The task: Please pull out every line of the records below that contains the string "text", and copy each one.

═════ Records provided

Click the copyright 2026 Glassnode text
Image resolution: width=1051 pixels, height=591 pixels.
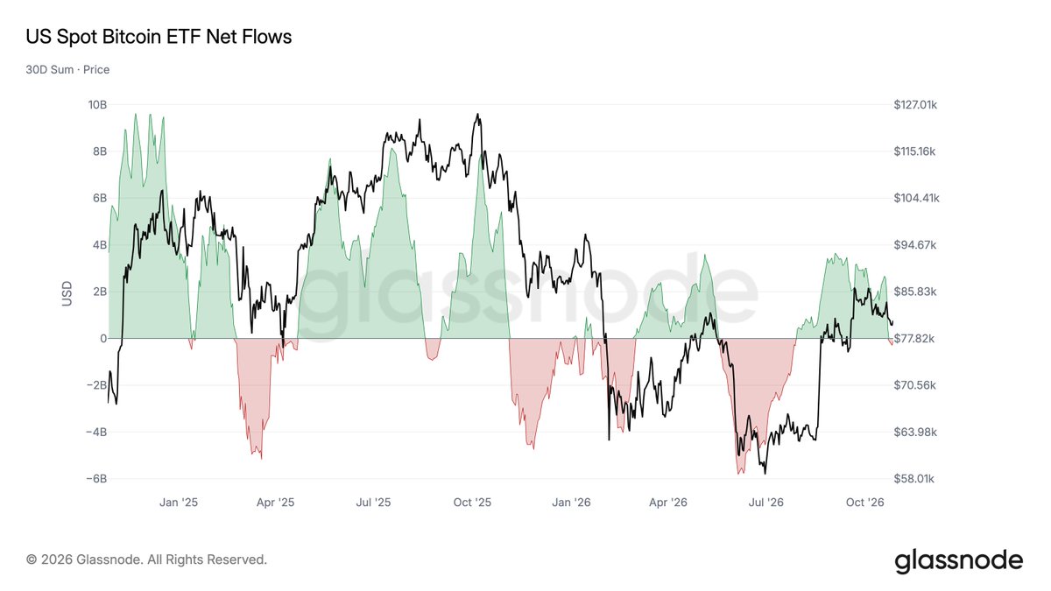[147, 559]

══════════
═════ Records provided

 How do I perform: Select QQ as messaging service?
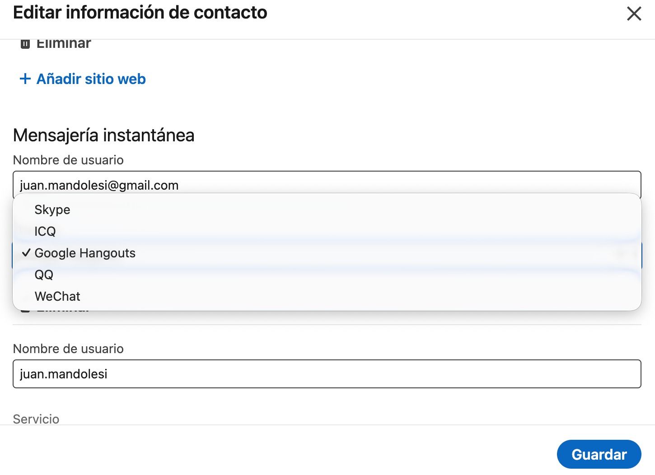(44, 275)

══════════

Response:
Click the copyright 2026 Glassnode text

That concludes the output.